Entering query manually
5. Wwise - Creating containers and events
After all items are properly named, it’s time to render and import them into the Wwise project. Rendering is done using REAPER’s flexible rendering engine. In our case, we rendered all selected items to an absolute location using $item wildcard for the filename.
Importing was a little more complex to solve. This step of the process is something that I automated using TSV files. If you are not familiar with this in Wwise, it’s a system for container and event creation using a text list with the paths of audio files and predefined structure for containers and events. It is very powerful and I would say the only thing more powerful than TSV is WAAPI, but at the time of creating ReaCognition, I was not aware of it.

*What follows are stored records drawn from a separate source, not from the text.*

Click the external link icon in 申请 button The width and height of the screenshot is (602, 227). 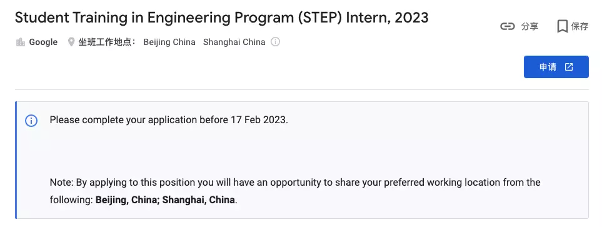[569, 67]
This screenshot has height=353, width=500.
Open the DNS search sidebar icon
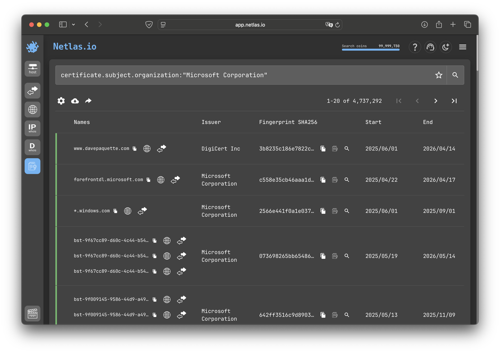(32, 109)
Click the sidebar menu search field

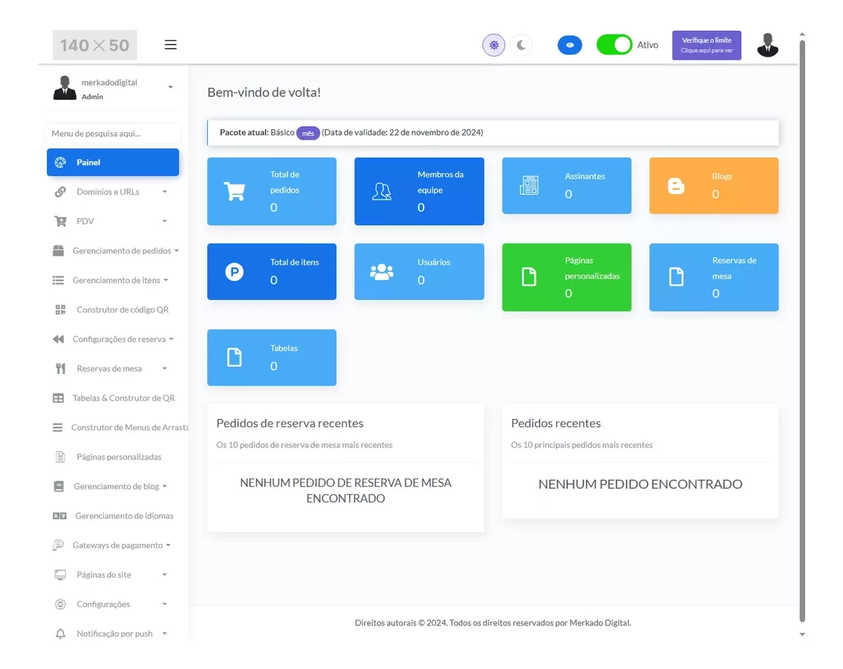point(112,134)
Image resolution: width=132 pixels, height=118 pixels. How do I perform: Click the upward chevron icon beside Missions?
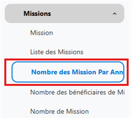[x=115, y=14]
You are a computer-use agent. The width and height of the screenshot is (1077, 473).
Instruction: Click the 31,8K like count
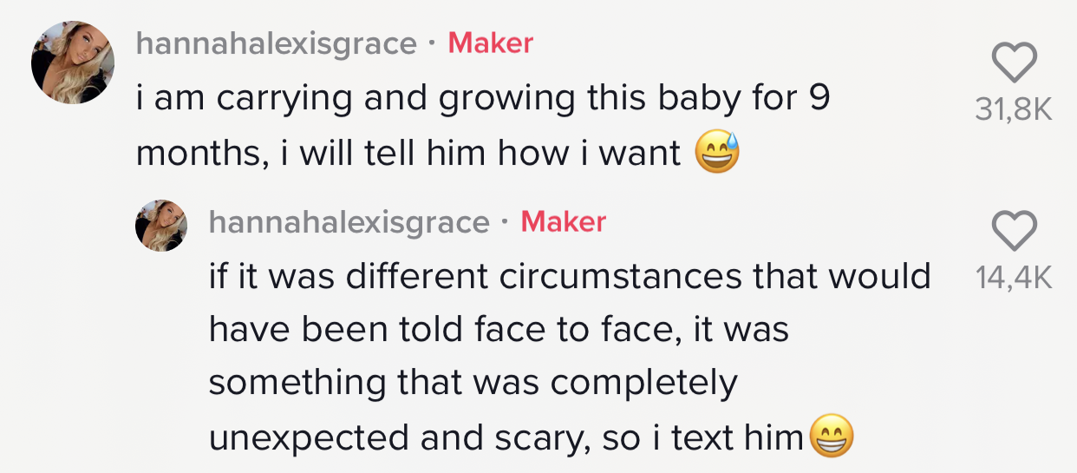(1013, 110)
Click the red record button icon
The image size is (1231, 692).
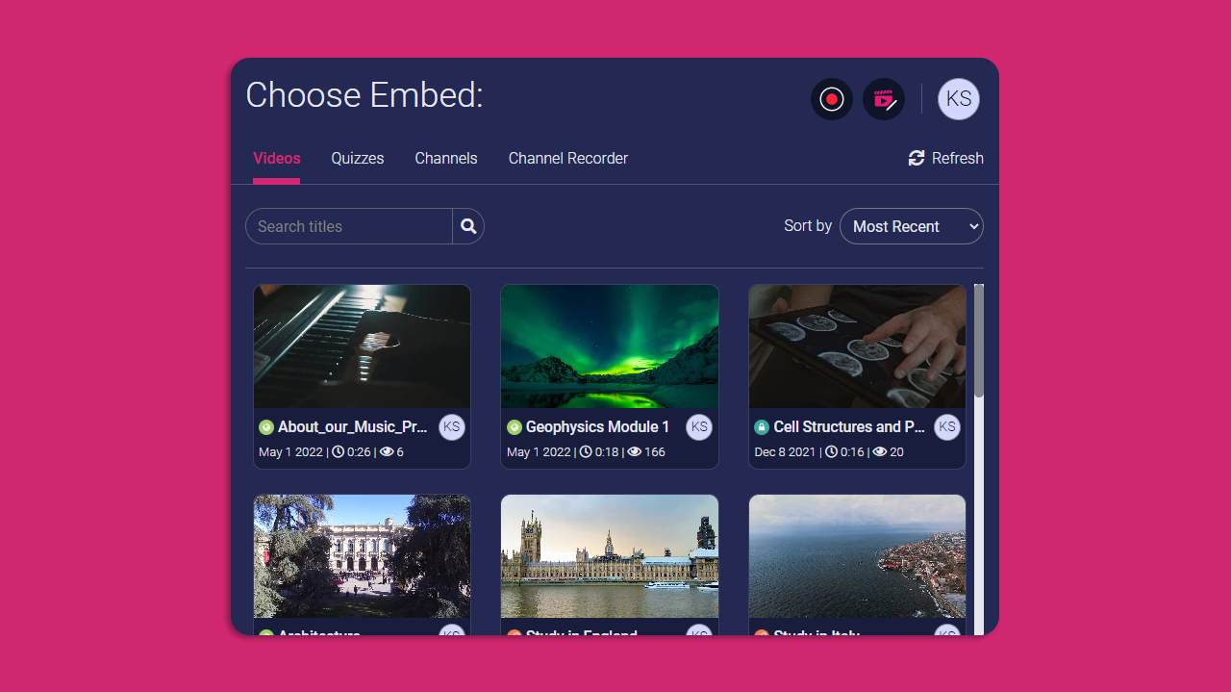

The complete procedure is to first select all audio items, render them and then run a script which will create a TSV file and automatically import it into Wwise using a command line.
In the examples of ReaCognition output above, you’ve probably noticed that the generated names of audio items are not completely space free (i.e.”DLG MQ001DukatAppears 01 Dukat”). AkEvents must be named with underscores only, but audio files and containers don’t have that kind of a limitation. I used this advantage to generate a TSV file based on the information encoded into selected audio items’ names. Spaces are used to parse the information. Each part of the name corresponds to a certain container.
<WorkUnit> Dialogue
<Actor-Mixer>Dialogue
<Actor-Mixer> Map
<Actor-Mixer> DialogueID
<Sound Voice>Filename
<Sound Voice>Filename
<Sound Voice>Filename
Black lines are absolute paths and blue lines are relative paths (different for each audio item). The same logic was applied for creating events, but spaces had to be replaced with underscores.
Structure of Dialogue WorkUnit in Audio category - created automatically
6.Unreal Engine
The last step is building dialogue banks with the newly created Events. Blueprint automatically triggers the audio when the dialogue box appears in the game.
Conclusion
I hope that I succeeded in describing what the problem in our VO production pipeline was and that I was clear enough in explaining how we solved it. If you like our solution and would like to do something similar for your project, please feel free to contact me. Right now, ReaCognition is a tool created just for one specific project, but my plan is definitely to make it publicly available in future, especially if there is a significant need for such a tool.
Once again, I don’t claim that this workflow, or even ReaCognition, is the best solution for the problem, but this is the way we handled it. I’m sharing this with the game audio community so we can all learn from each other. MHG audio team is open for suggestions and comments regarding our process. Perhaps you can help us improve it so we don’t have to use ReaCognition at all. Our team does not have much experience in AAA game audio production and we might have done something wrong. If that’s the case we would certainly like to know.
Using speech recognition is just one small example of the potential power of AI in game development. I’d like to believe that I at least inspired you to imagine a brighter and more exciting future for the game development industry, one where every possible task is automated and where people use just their creativity. In that kind of environment, quality will be the only factor for success.
Comments
Simon Pressey
August 26, 2019 at 09:14 am
Hi Nikola, Thank you for your blog post. I am impressed by your solution ! I would be interested to play with ReaCognition I would caution against using spaces in file names, that are version controlled, as this has for me caused problems in Perforce during localization. Something to do with how whitespace is interpreted in different languages.